→ **Prompt**: While reading through the material below, copy each line that holds the word "agent".

→ **Material to process**:

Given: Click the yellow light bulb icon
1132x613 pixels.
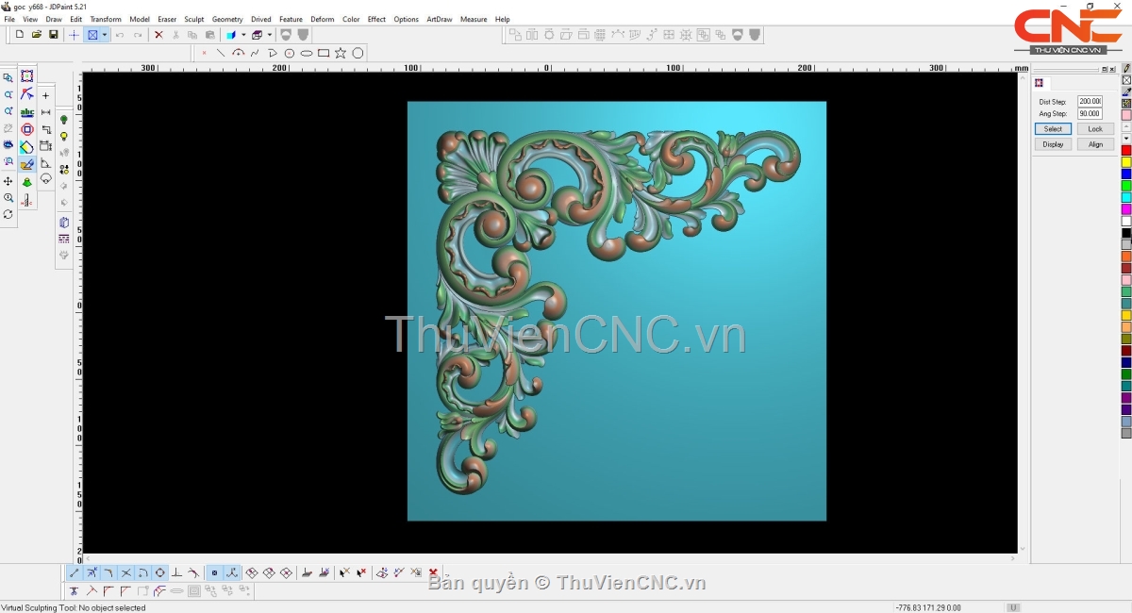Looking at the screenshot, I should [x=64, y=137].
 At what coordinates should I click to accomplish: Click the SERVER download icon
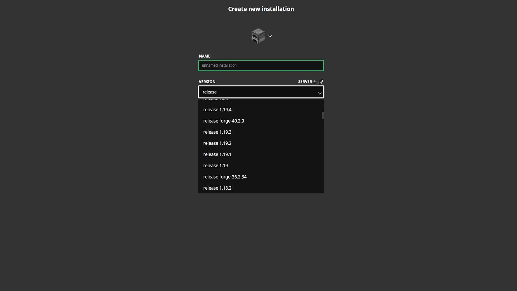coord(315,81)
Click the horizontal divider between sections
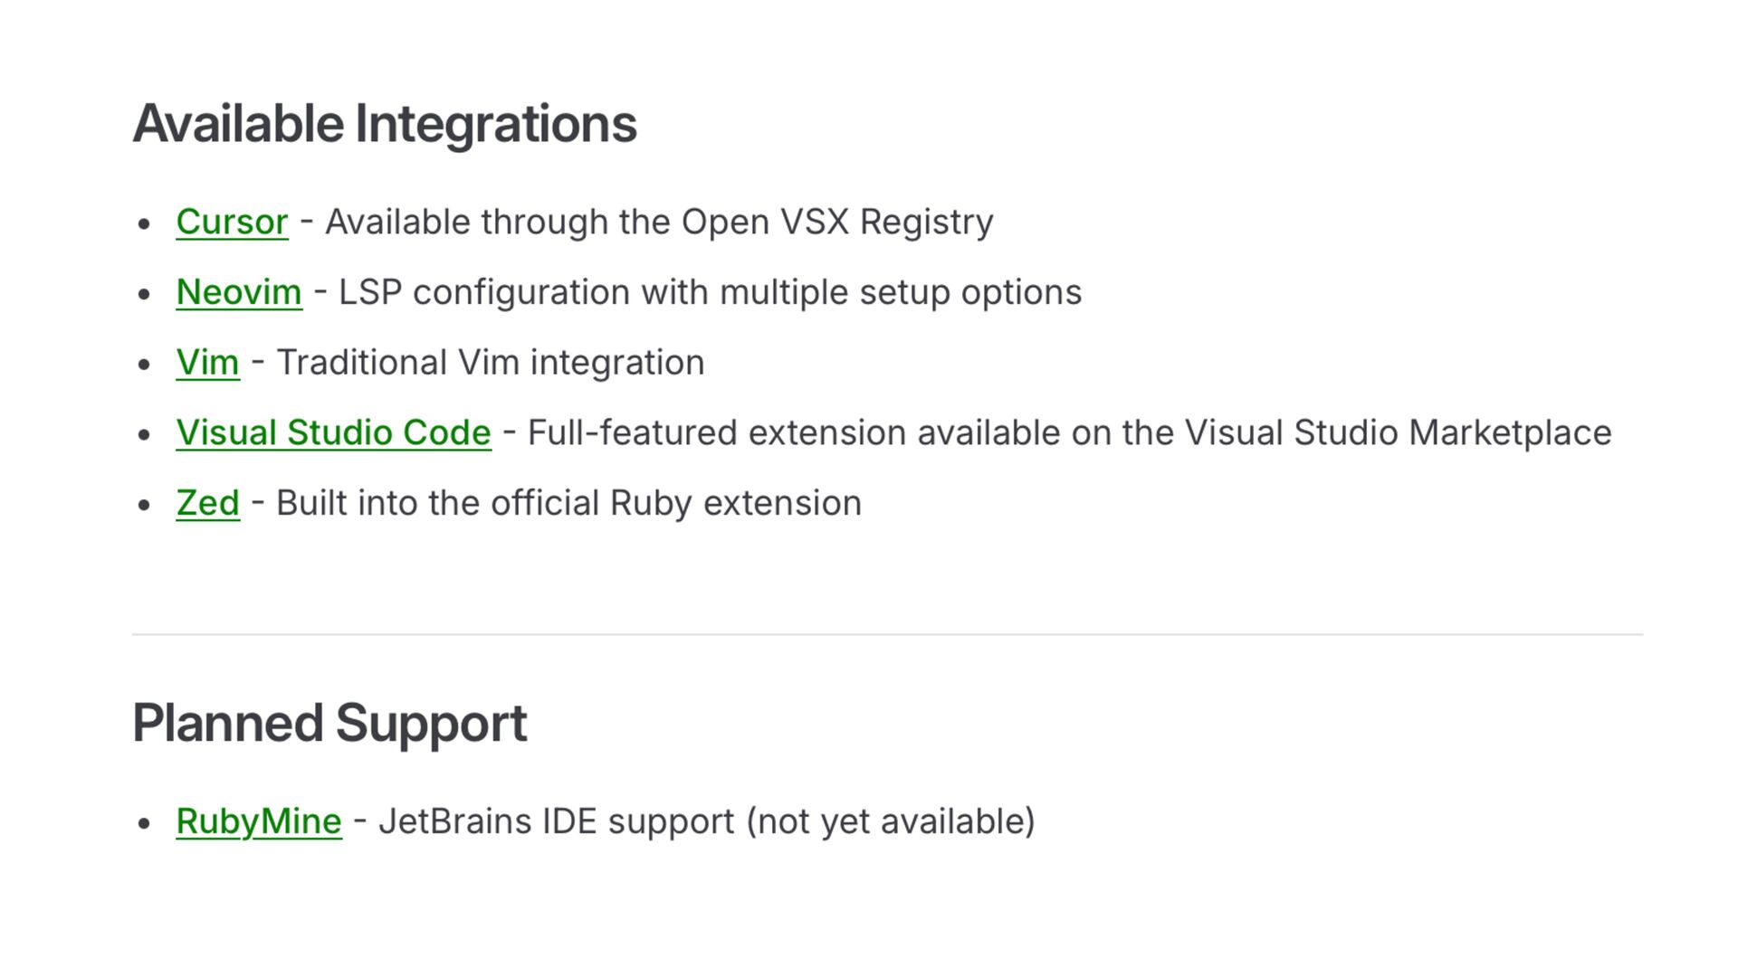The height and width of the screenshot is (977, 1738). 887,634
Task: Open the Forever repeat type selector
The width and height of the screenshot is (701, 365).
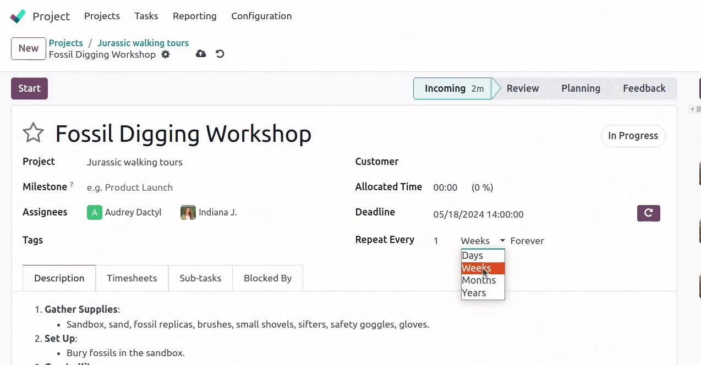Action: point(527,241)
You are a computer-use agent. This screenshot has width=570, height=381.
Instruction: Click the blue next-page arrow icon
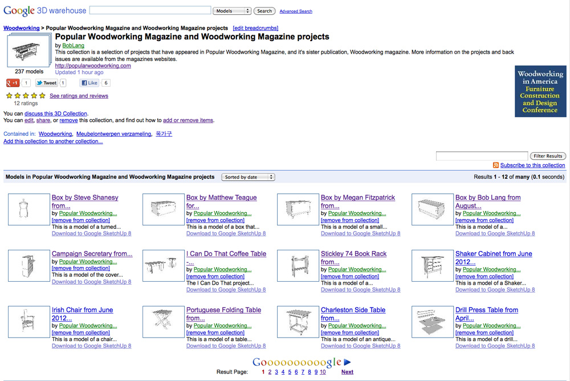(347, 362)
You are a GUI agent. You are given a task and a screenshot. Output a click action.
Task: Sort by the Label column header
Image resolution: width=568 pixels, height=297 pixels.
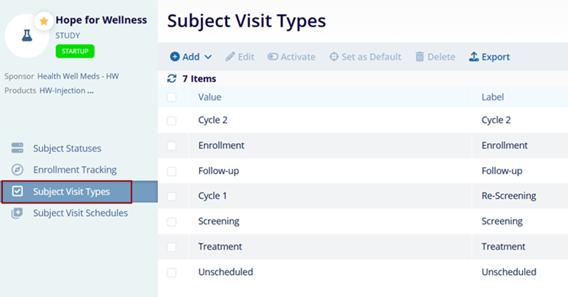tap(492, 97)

→ **Response for this exercise**:
You are a computer-use agent. This screenshot has width=570, height=381.
You are a GUI agent. You are given a task and a screenshot. Output a click action.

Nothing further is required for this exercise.